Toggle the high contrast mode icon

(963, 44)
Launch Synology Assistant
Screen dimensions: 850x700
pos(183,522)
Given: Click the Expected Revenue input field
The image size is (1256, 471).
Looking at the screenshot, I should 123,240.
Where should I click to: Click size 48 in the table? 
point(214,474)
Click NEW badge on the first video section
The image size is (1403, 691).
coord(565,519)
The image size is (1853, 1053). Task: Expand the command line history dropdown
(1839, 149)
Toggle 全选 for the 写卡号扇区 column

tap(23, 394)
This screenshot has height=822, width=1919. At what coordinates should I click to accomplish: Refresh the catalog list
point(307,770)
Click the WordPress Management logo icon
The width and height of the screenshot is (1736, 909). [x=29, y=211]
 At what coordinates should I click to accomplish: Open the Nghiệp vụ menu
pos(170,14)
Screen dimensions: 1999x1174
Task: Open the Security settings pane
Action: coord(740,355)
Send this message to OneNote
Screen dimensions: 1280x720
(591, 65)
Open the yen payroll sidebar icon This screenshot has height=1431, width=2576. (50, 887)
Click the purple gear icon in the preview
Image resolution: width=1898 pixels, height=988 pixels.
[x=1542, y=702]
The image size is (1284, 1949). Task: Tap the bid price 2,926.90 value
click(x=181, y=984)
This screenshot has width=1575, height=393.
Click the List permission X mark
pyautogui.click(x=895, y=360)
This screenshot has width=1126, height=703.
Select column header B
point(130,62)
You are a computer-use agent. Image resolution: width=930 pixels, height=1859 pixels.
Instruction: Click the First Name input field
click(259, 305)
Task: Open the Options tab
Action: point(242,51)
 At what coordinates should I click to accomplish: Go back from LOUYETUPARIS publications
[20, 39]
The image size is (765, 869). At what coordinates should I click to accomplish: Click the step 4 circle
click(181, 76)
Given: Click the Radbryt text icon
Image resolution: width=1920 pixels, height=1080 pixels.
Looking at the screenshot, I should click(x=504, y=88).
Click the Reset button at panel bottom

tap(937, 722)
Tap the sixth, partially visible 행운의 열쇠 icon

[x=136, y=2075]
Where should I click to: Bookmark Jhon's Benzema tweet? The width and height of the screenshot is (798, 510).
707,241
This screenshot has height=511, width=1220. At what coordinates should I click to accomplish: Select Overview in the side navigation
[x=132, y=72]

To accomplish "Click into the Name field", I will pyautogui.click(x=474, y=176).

-------------------------

* _Your task_
Please return the entries above verbatim, from the line with "You are a computer-use" up to and including the line with "[x=132, y=72]".

* _Exercise solution_
You are a computer-use agent. Image resolution: width=930 pixels, height=1859 pixels.
Instruction: Click the First Name input field
click(259, 305)
Task: Open the Options tab
Action: point(242,51)
 At what coordinates should I click to accomplish: Go back from LOUYETUPARIS publications
[20, 39]
The image size is (765, 869). At what coordinates should I click to accomplish: Click the step 4 circle
click(181, 76)
Given: Click the Radbryt text icon
Image resolution: width=1920 pixels, height=1080 pixels.
Looking at the screenshot, I should click(x=504, y=88).
Click the Reset button at panel bottom

tap(937, 722)
Tap the sixth, partially visible 행운의 열쇠 icon

[x=136, y=2075]
Where should I click to: Bookmark Jhon's Benzema tweet? The width and height of the screenshot is (798, 510).
707,241
This screenshot has height=511, width=1220. At what coordinates should I click to accomplish: Select Overview in the side navigation
[x=132, y=72]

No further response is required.